** BEGIN Extract to read **

It is the one on the Sapphire board, so is connected to the MAC on the
RK3399 SoC. It is on page 8 of the schematics:
http://dl.vamrs.com/products/sapphire_excavator/RK_SAPPHIRE_SOCBOARD_RK3399_LPDDR3D178P232SD8_V12_20161109HXS.pdf

> Serge: The issue with the NPE gave a hint already that you didn't test your
> patch. Was your patch based on an actual issue on some board and did you
> test it? We may have to consider reverting the patch.
>
>> With this change it is back to working:
>> --- a/drivers/net/phy/realtek.c
>> +++ b/drivers/net/phy/realtek.c
>> @@ -300,7 +300,6 @@
>>     }, {
>>         PHY_ID_MATCH_EXACT(0x001cc915),
>>         .name        = "RTL8211E Gigabit Ethernet",
>> -        .config_init    = &rtl8211e_config_init,
>>         .ack_interrupt    = &rtl821x_ack_interrupt,
>>         .config_intr    = &rtl8211e_config_intr,
>>         .suspend    = genphy_suspend,
>> That is basically reverting the patch.
>> 
>> Regards,
>>  Vicenç.
>> 
>>> Nevertheless your proposed patch looks good to me, just one small change
>>> would be needed and it should be splitted.
>>> 
>>> The change to phy-core I would consider a fix and it should be fine to
>>> submit it to net (net-next is closed currently).
>>> 
>>> Adding the warning to the Realtek driver is fine, but this would be ...
Andrew Lunn May 11, 2019, 3:08 p.m. UTC | #7
On Sat, May 11, 2019 at 04:46:40PM +0200, Vicente Bergas wrote:
> On Friday, May 10, 2019 10:28:06 PM CEST, Heiner Kallweit wrote:
> >On 10.05.2019 17:05, Vicente Bergas wrote:
> >>Hello,
> >>there is a regression on linux v5.1-9573-gb970afcfcabd with a kernel null
> >>pointer dereference.
> >>The issue is the commit f81dadbcf7fd067baf184b63c179fc392bdb226e
> >> net: phy: realtek: Add rtl8211e rx/tx delays config ...
> >The page operation callbacks are missing in the RTL8211E driver.
> >I just submitted a fix adding these callbacks to few Realtek PHY drivers
> >including RTl8211E. This should fix the issue.
> 
> Hello Heiner,
> just tried your patch and indeed the NPE is gone. But still no network...
> The MAC <-> PHY link was working before, so, maybe the rgmii delays are not
> correctly configured.

Hi Vicente

What phy-mode do you have in device tree? Have you tried the others?

** END Extract to read **
** BEGIN Dataset rows **

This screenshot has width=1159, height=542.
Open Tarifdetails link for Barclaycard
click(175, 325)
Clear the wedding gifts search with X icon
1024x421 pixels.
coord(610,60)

** END Dataset rows **
** BEGIN Dataset rows **

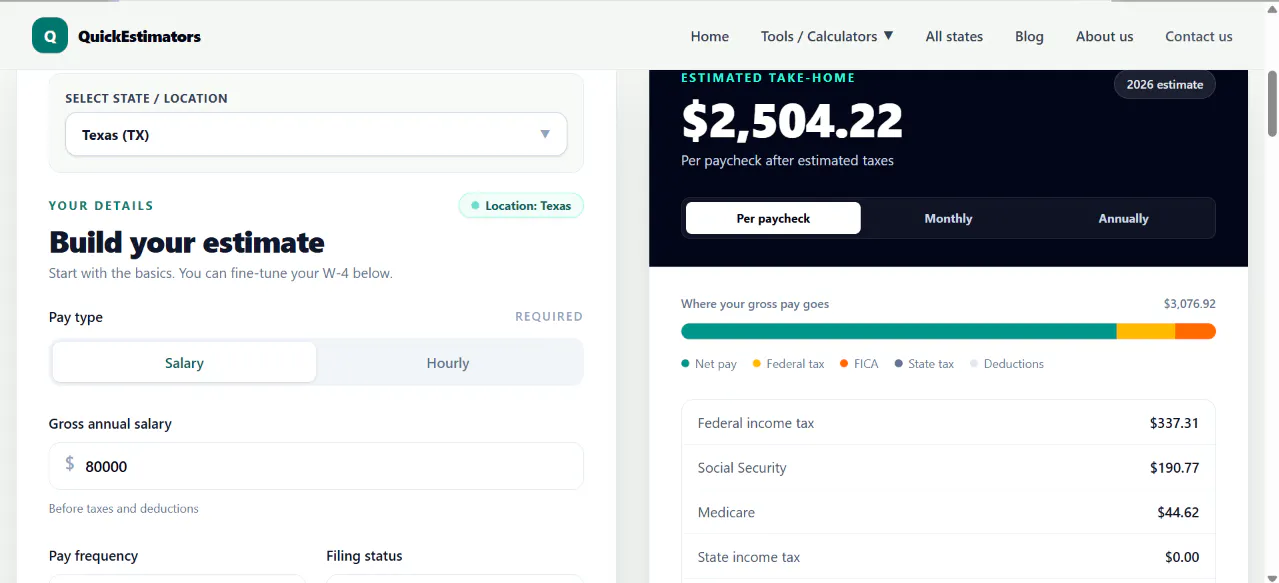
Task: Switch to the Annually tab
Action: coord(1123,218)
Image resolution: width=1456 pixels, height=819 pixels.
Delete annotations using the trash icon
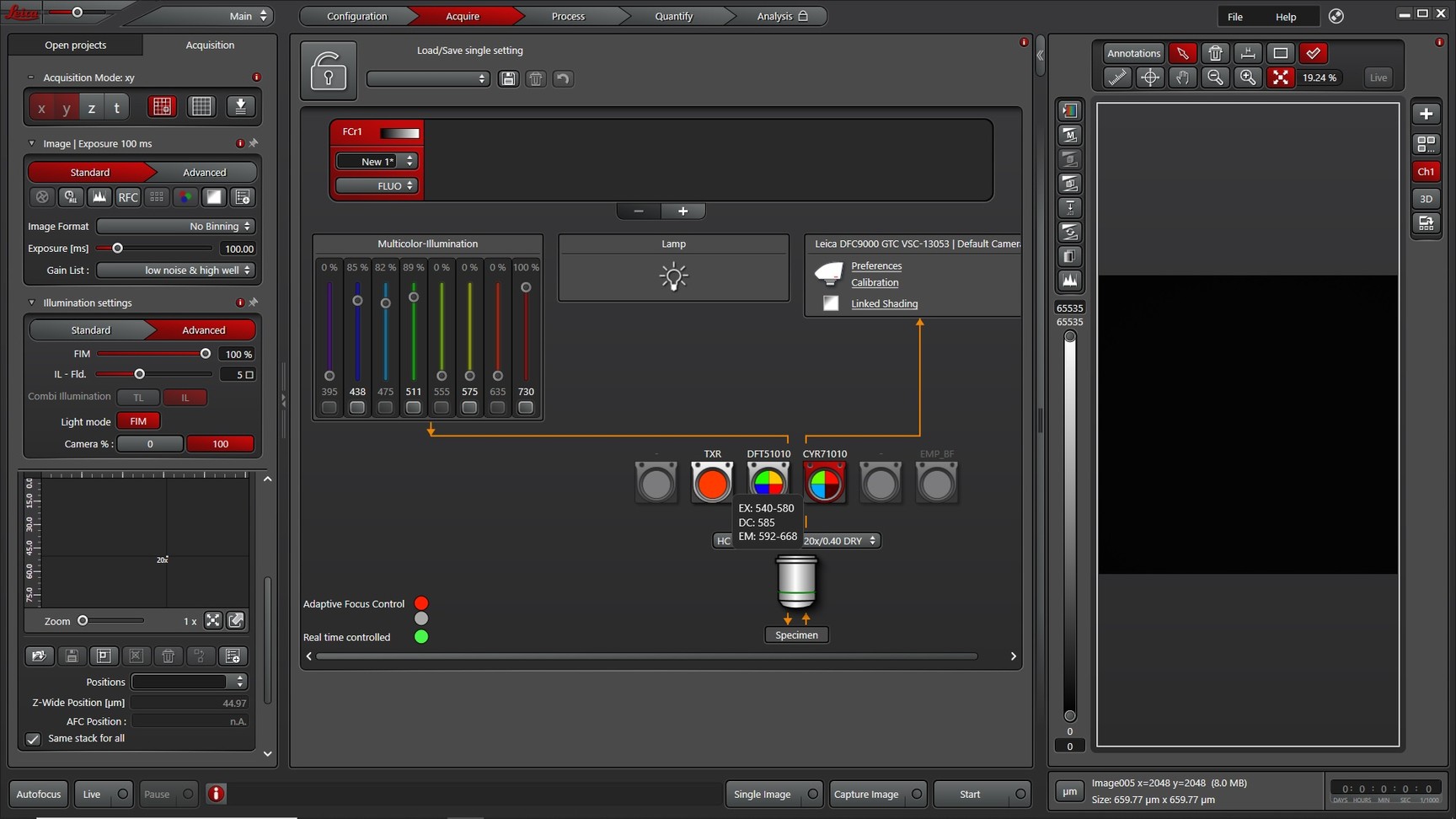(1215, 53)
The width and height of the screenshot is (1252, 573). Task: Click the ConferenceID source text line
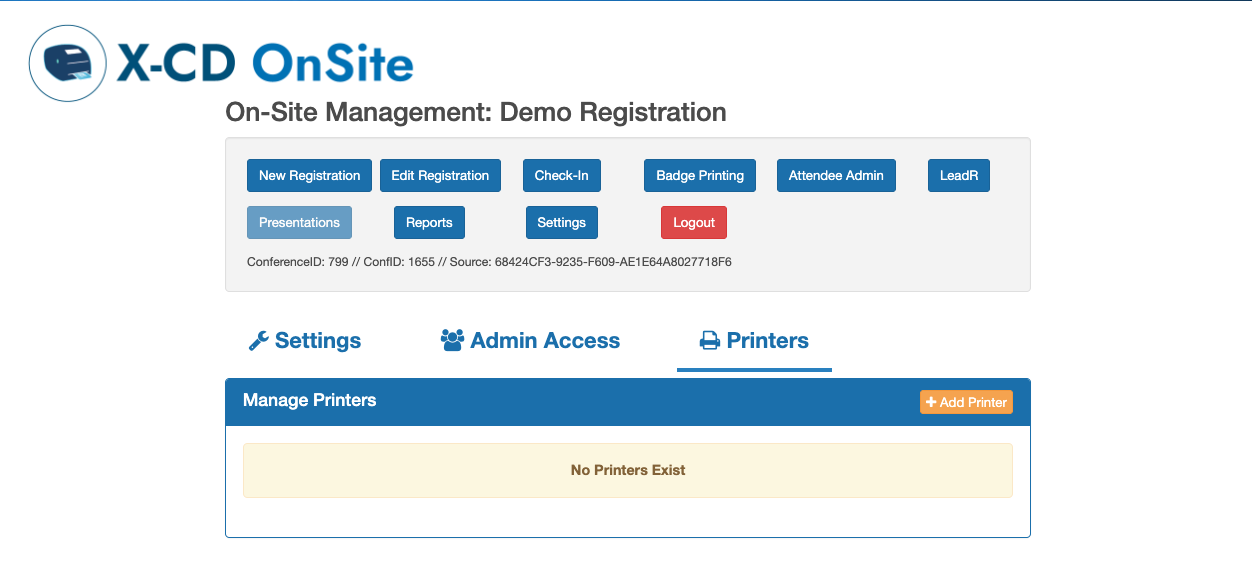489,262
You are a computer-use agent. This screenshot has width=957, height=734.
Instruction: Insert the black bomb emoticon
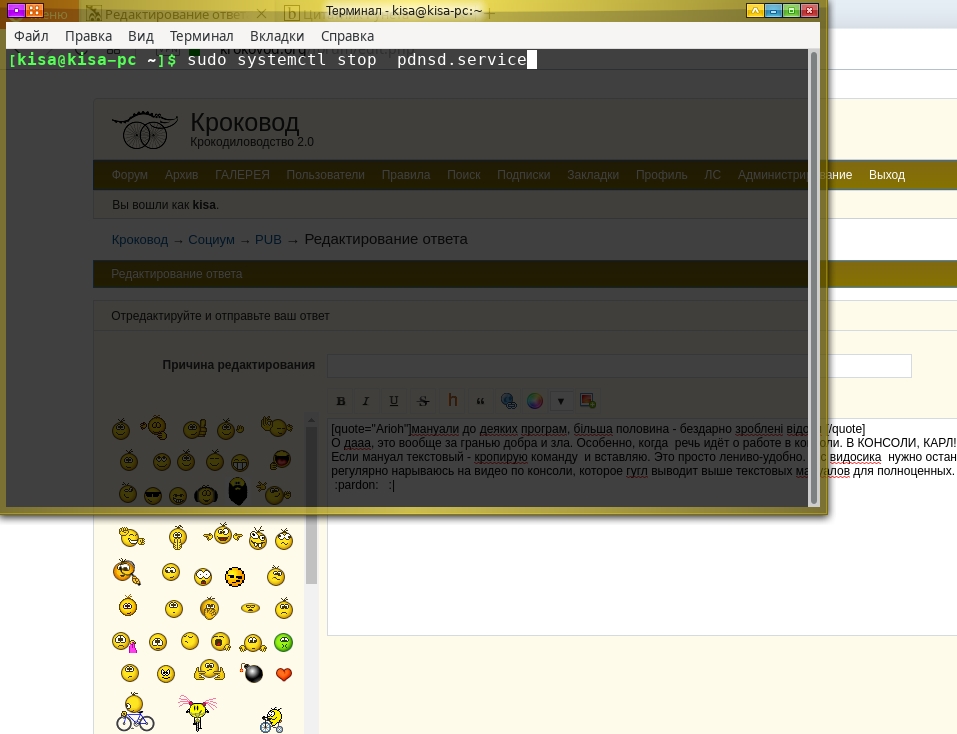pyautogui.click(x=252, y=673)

** END Dataset rows **
** BEGIN Dataset rows **

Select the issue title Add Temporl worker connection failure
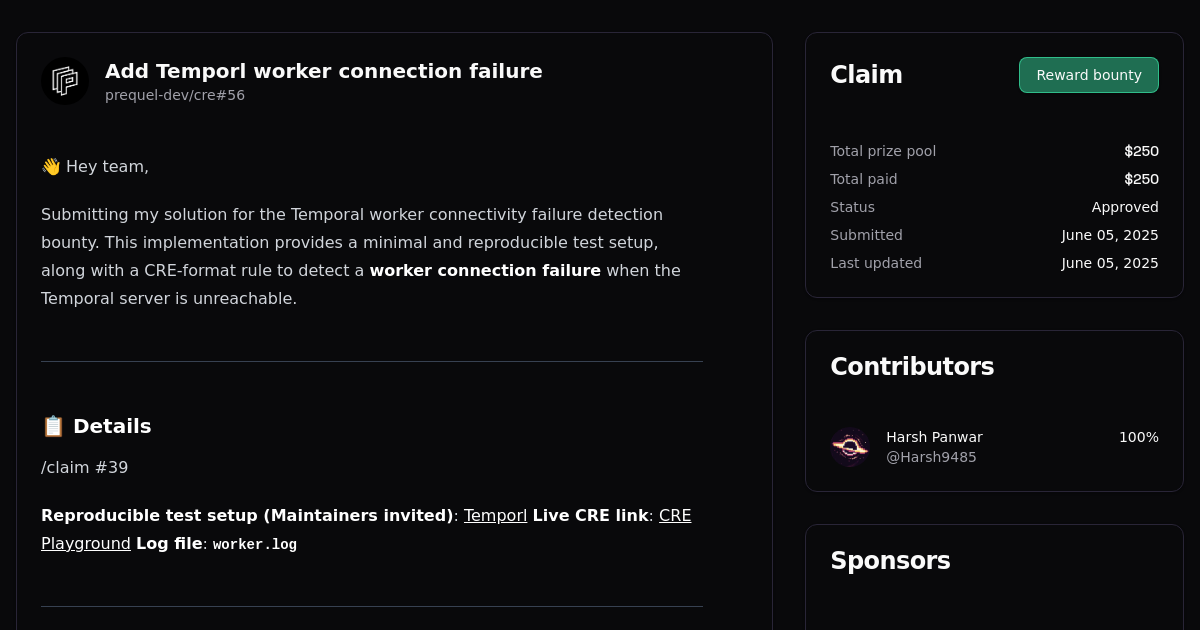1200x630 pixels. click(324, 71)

** END Dataset rows **

**Exercise goal**
Pick up the mailing-list thread about the RTL8211E network regression after its final line, and carry it on from there.

**Reply**
rmgii
rmgii-id
rmgii-rxid
rmgii-txid

	Andrew
Vicente Bergas May 11, 2019, 3:16 p.m. UTC | #8
On Saturday, May 11, 2019 5:08:19 PM CEST, Andrew Lunn wrote:
> On Sat, May 11, 2019 at 04:46:40PM +0200, Vicente Bergas wrote:
>> On Friday, May 10, 2019 10:28:06 PM CEST, Heiner Kallweit wrote:
>>> On 10.05.2019 17:05, Vicente Bergas wrote:
>>>> Hello,
>>>> there is a regression on linux v5.1-9573-gb970afcfcabd with 
>>>> a kernel null
>>>> pointer dereference.
>>>> The issue is the commit f81dadbcf7fd067baf184b63c179fc392bdb226e
>>>> net: phy: realtek: Add rtl8211e rx/tx delays config ...
>>> The page operation callbacks are missing in the RTL8211E driver.
>>> I just submitted a fix adding these callbacks to few Realtek PHY drivers
>>> including RTl8211E. This should fix the issue.
>> 
>> Hello Heiner,
>> just tried your patch and indeed the NPE is gone. But still no network...
>> The MAC <-> PHY link was working before, so, maybe the rgmii 
>> delays are not
>> correctly configured.
>
> Hi Vicente
>
> What phy-mode do you have in device tree? Have you tried the others?
>
> rmgii
> rmgii-id
> rmgii-rxid
> rmgii-txid
>
> 	Andrew

Hi Andrew,
it is configured as in the vanilla kernel:
https://git.kernel.org/pub/scm/linux/kernel/git/torvalds/linux.git/tree/arch/arm64/boot/dts/rockchip/rk3399-sapphire.dtsi#n191
,that is,
phy-mode = "rgmii";
There are also these configuration items:
tx_delay = <0x28>;
rx_delay = <0x11>;

Instead of going the trial-and-error way, please, can you suggest a
probably good configuration?

Thanks,
  Vicenç.
Andrew Lunn May 11, 2019, 3:25 p.m. UTC | #9
> Hi Andrew,
> it is configured as in the vanilla kernel:
> https://git.kernel.org/pub/scm/linux/kernel/git/torvalds/linux.git/tree/arch/arm64/boot/dts/rockchip/rk3399-sapphire.dtsi#n191
> ,that is,
> phy-mode = "rgmii";
> There are also these configuration items:
> tx_delay = <0x28>;
> rx_delay = <0x11>;
> 
> Instead of going the trial-and-error way, please, can you suggest a
> probably good configuration?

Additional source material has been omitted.